- _REQUIREMENT_
Print every record exactly, but leave out the pictures.

[Collected data]

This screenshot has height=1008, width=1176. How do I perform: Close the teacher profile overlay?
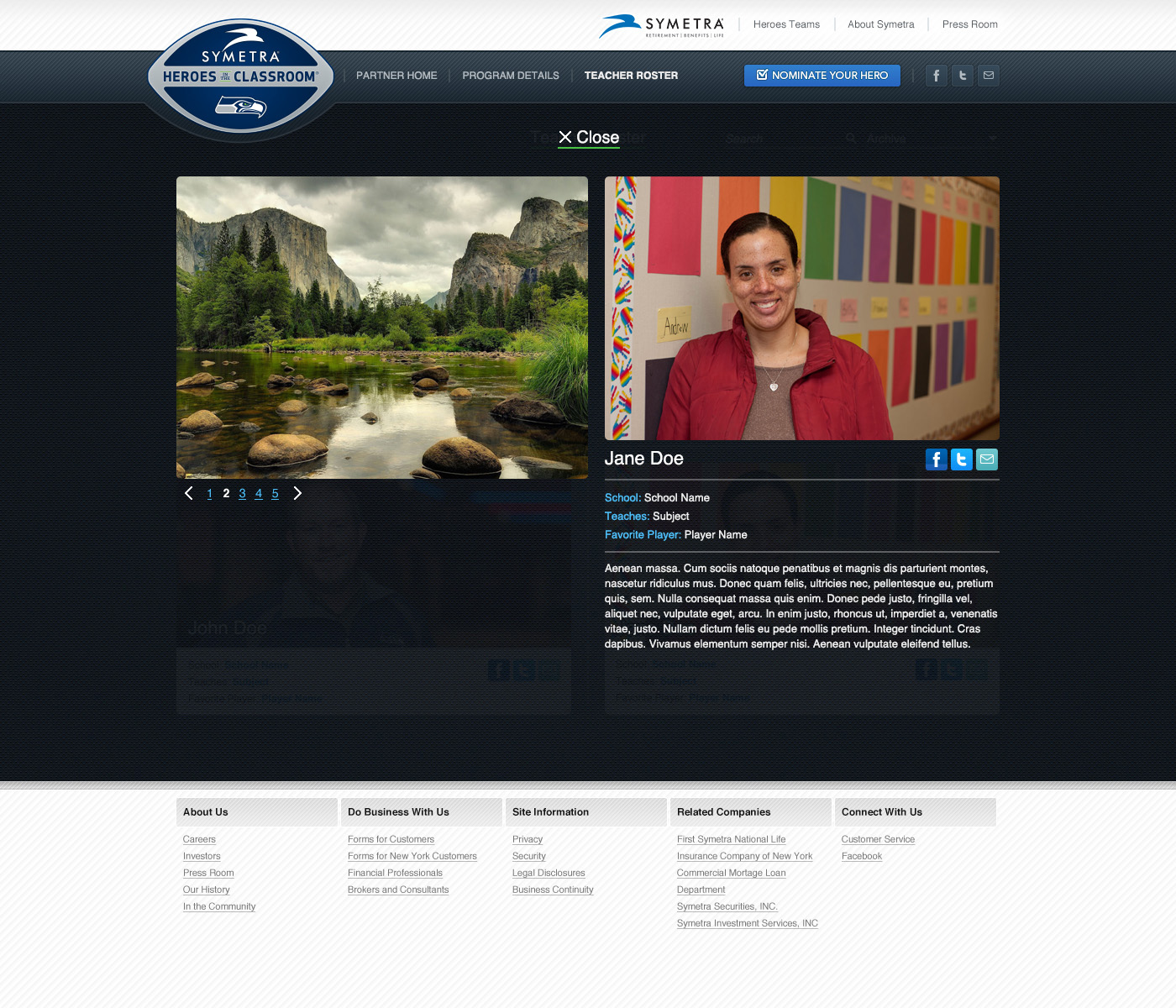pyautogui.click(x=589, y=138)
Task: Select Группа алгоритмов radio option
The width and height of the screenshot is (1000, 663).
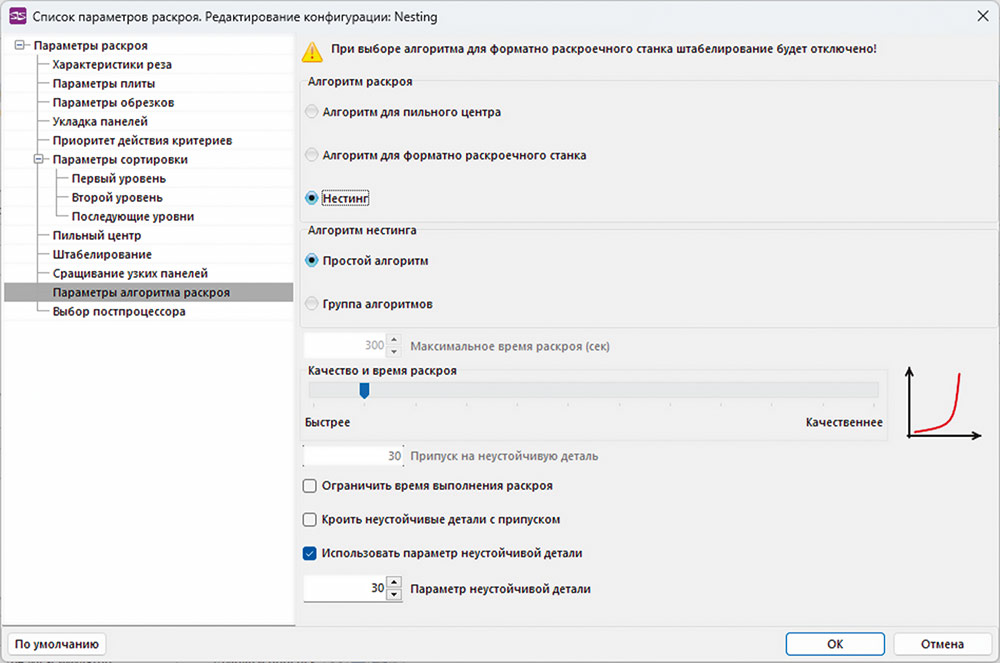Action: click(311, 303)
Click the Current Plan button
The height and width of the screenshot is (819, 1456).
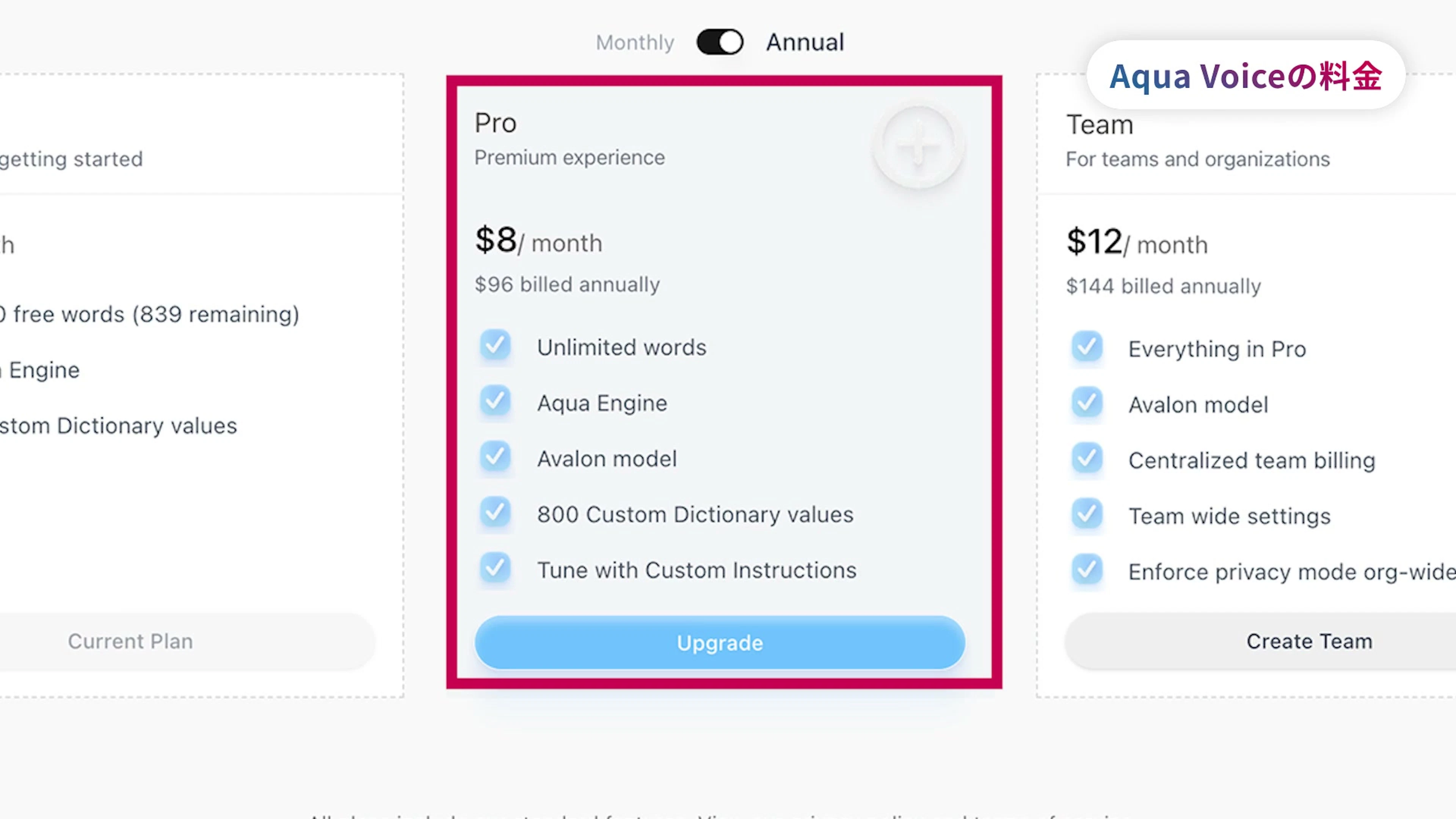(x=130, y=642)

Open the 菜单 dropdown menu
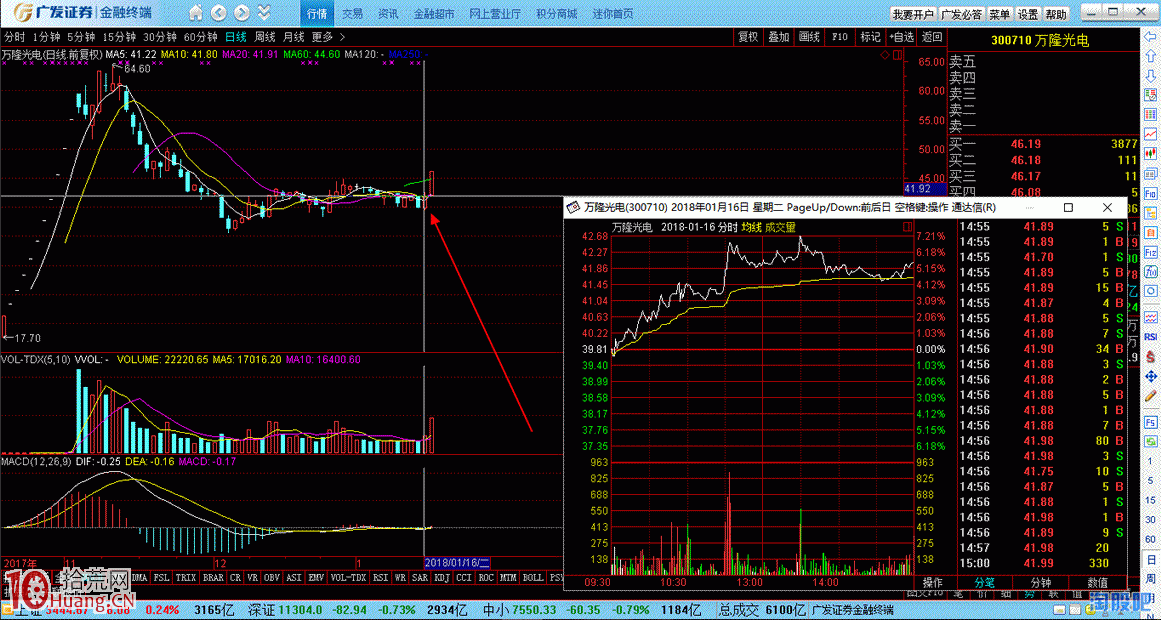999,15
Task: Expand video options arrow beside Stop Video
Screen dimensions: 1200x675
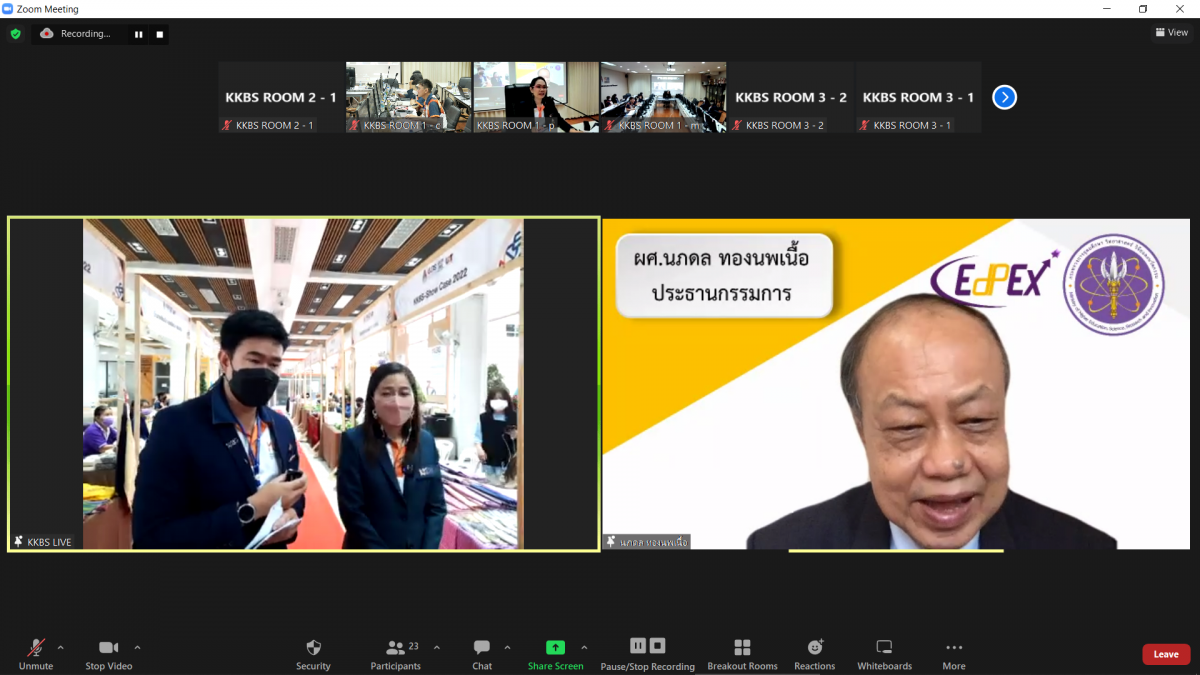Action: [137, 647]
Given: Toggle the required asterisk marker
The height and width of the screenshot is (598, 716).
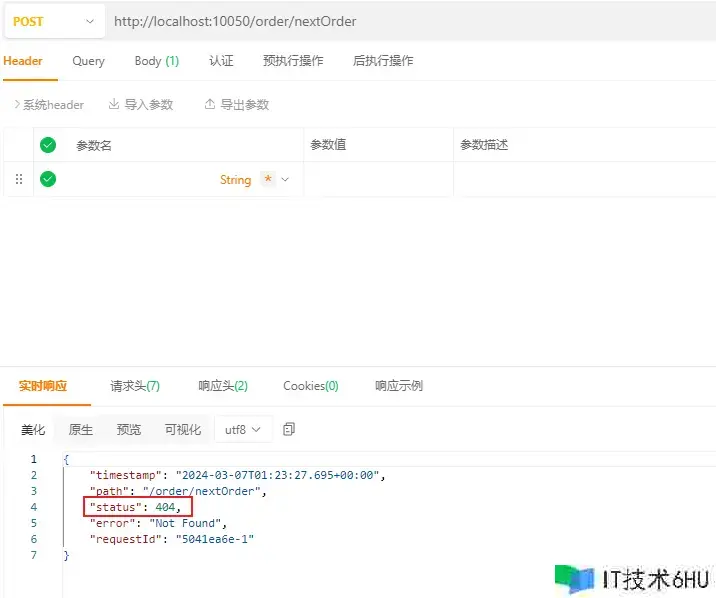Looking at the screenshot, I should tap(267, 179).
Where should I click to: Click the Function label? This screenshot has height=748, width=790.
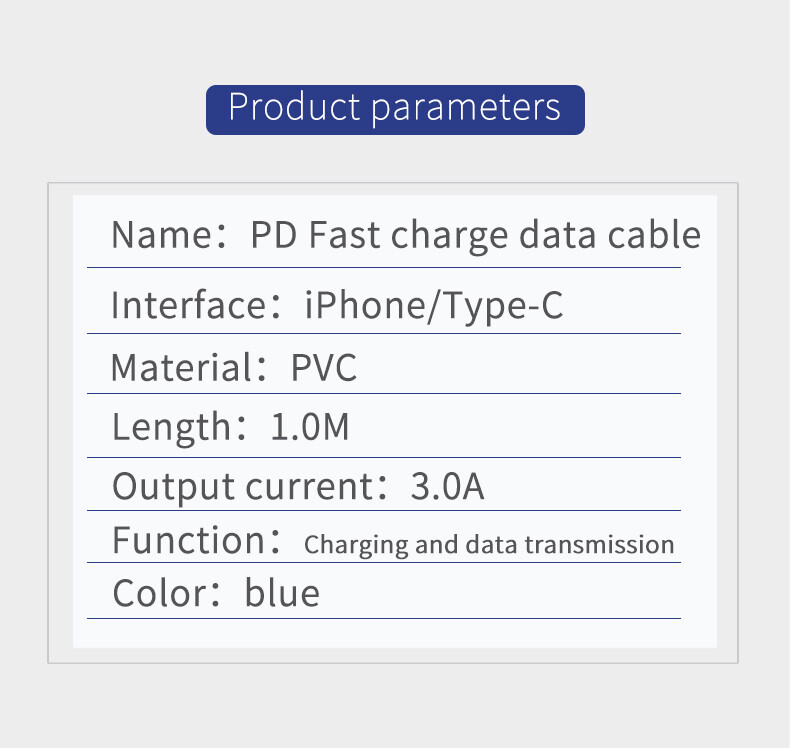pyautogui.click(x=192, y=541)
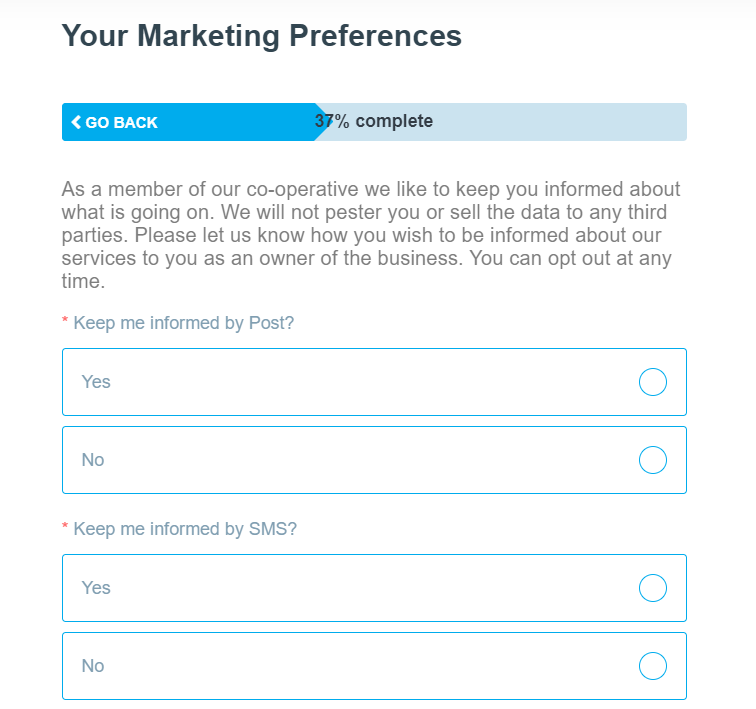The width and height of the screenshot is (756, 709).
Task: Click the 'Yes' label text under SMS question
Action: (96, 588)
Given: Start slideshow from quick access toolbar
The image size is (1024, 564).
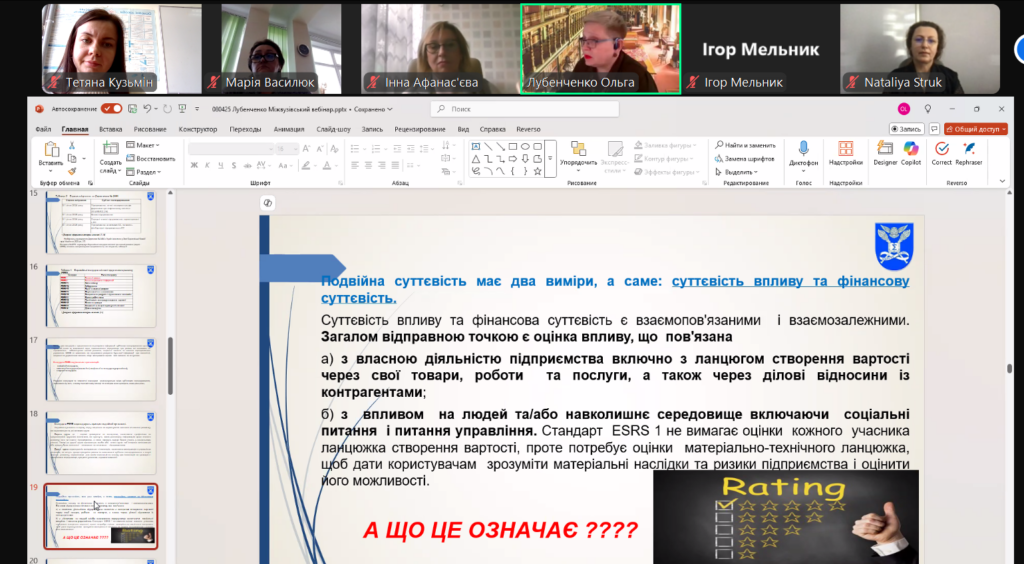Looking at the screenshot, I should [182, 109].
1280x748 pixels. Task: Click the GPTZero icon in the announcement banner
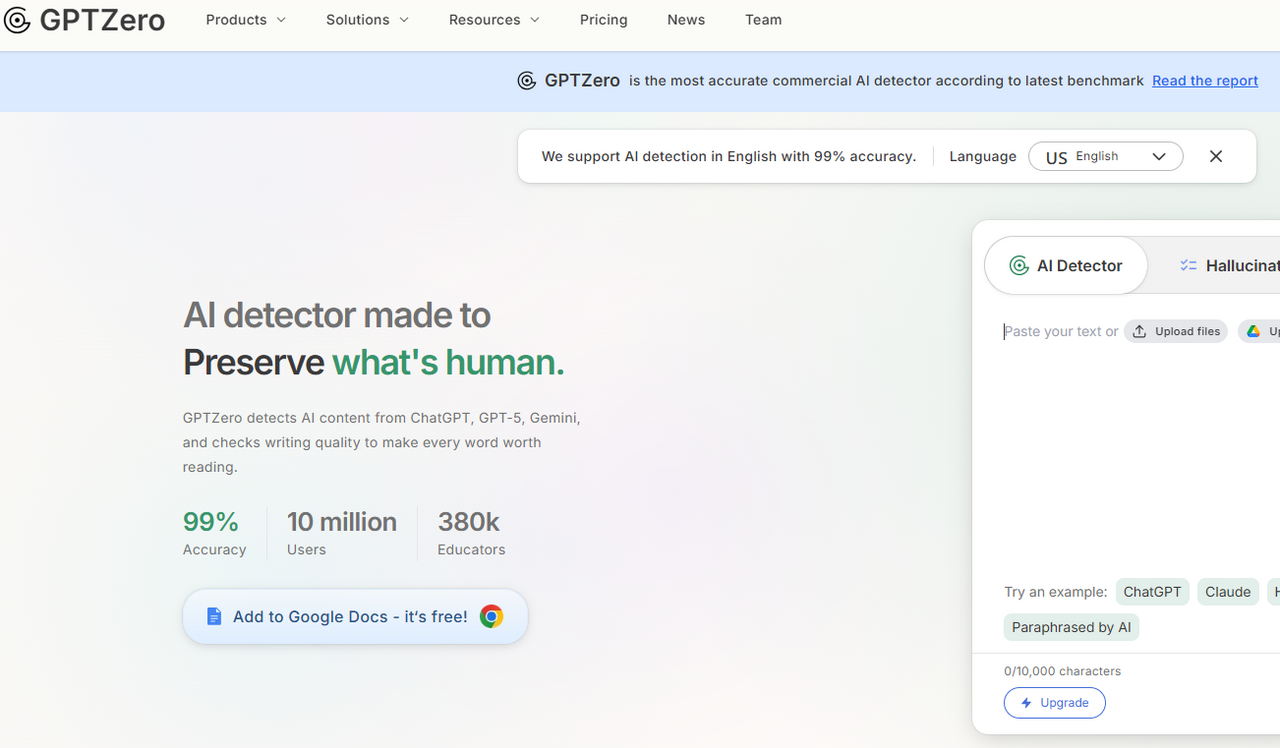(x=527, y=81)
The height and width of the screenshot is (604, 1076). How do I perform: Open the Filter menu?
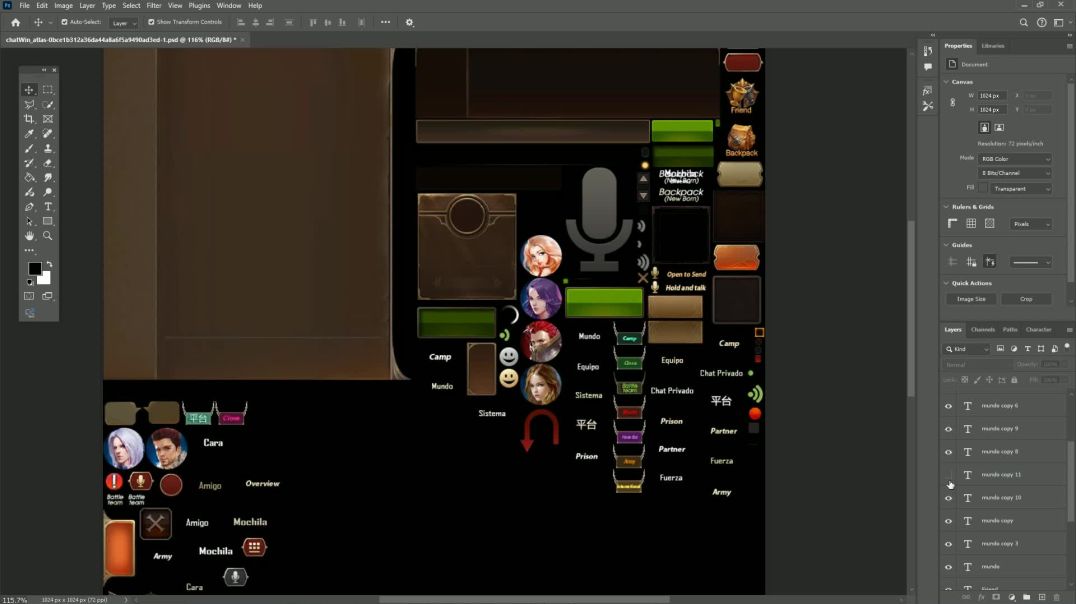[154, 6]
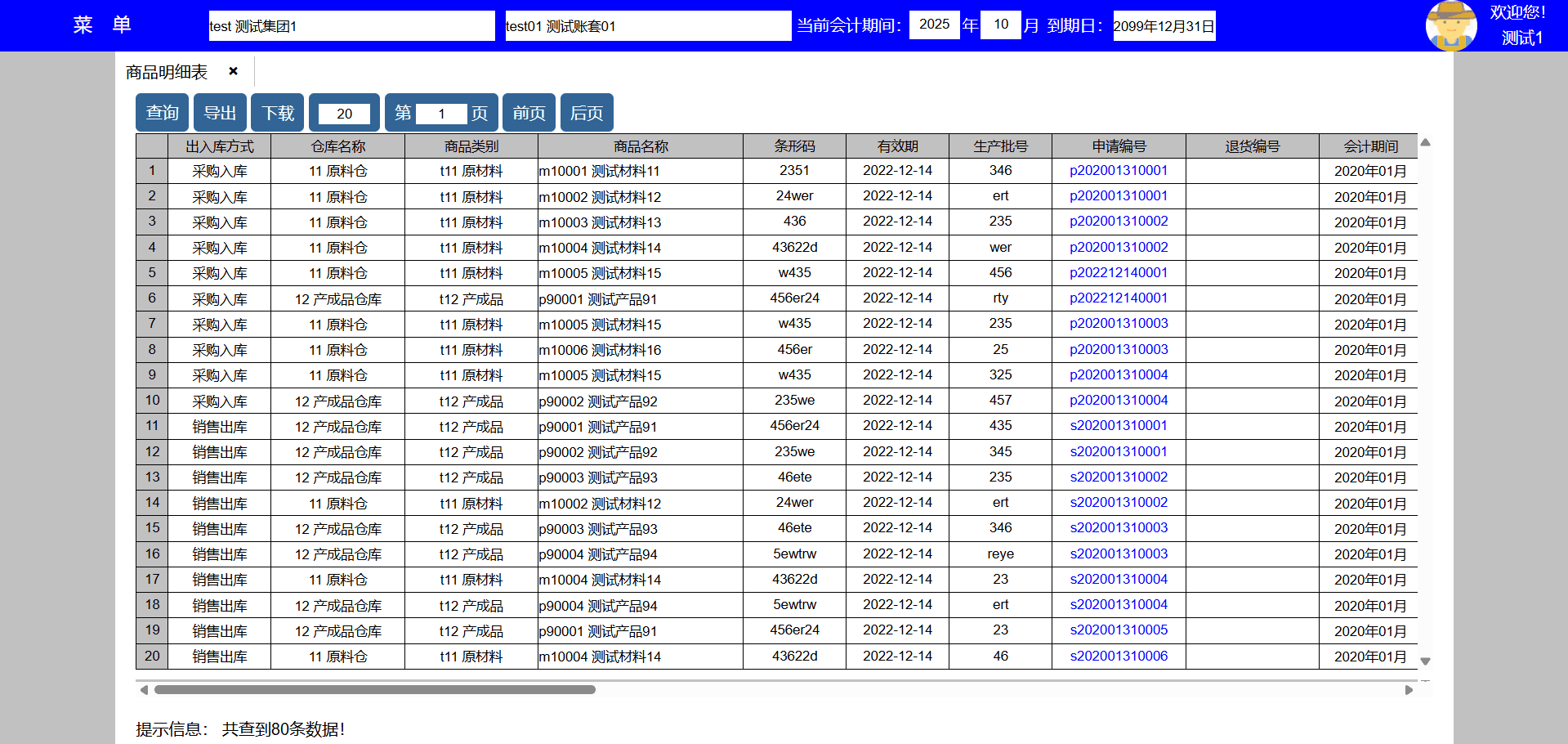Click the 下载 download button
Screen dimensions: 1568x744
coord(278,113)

- _SOLUTION_
This screenshot has height=1008, width=1176. How do I perform: Close the teacher profile overlay?
pyautogui.click(x=589, y=138)
Task: Select Группа алгоритмов radio option
The width and height of the screenshot is (1000, 663).
Action: click(311, 303)
Click the Current Plan button
The height and width of the screenshot is (819, 1456).
(x=130, y=642)

Open the 菜单 dropdown menu
999,15
Task: Expand video options arrow beside Stop Video
Screen dimensions: 1200x675
Action: [137, 647]
Given: Toggle the required asterisk marker
The height and width of the screenshot is (598, 716).
Looking at the screenshot, I should tap(267, 179).
Where should I click to: Click the Function label? This screenshot has height=748, width=790.
pyautogui.click(x=192, y=541)
The width and height of the screenshot is (756, 709).
Task: Click the 'Yes' label text under SMS question
Action: (96, 588)
Given: Start slideshow from quick access toolbar
The image size is (1024, 564).
Looking at the screenshot, I should [182, 109].
1280x748 pixels. Task: Click the GPTZero icon in the announcement banner
(x=527, y=81)
The height and width of the screenshot is (604, 1076). How do I perform: Open the Filter menu?
[154, 6]
Click the 下载 download button
Screen dimensions: 1568x744
coord(278,113)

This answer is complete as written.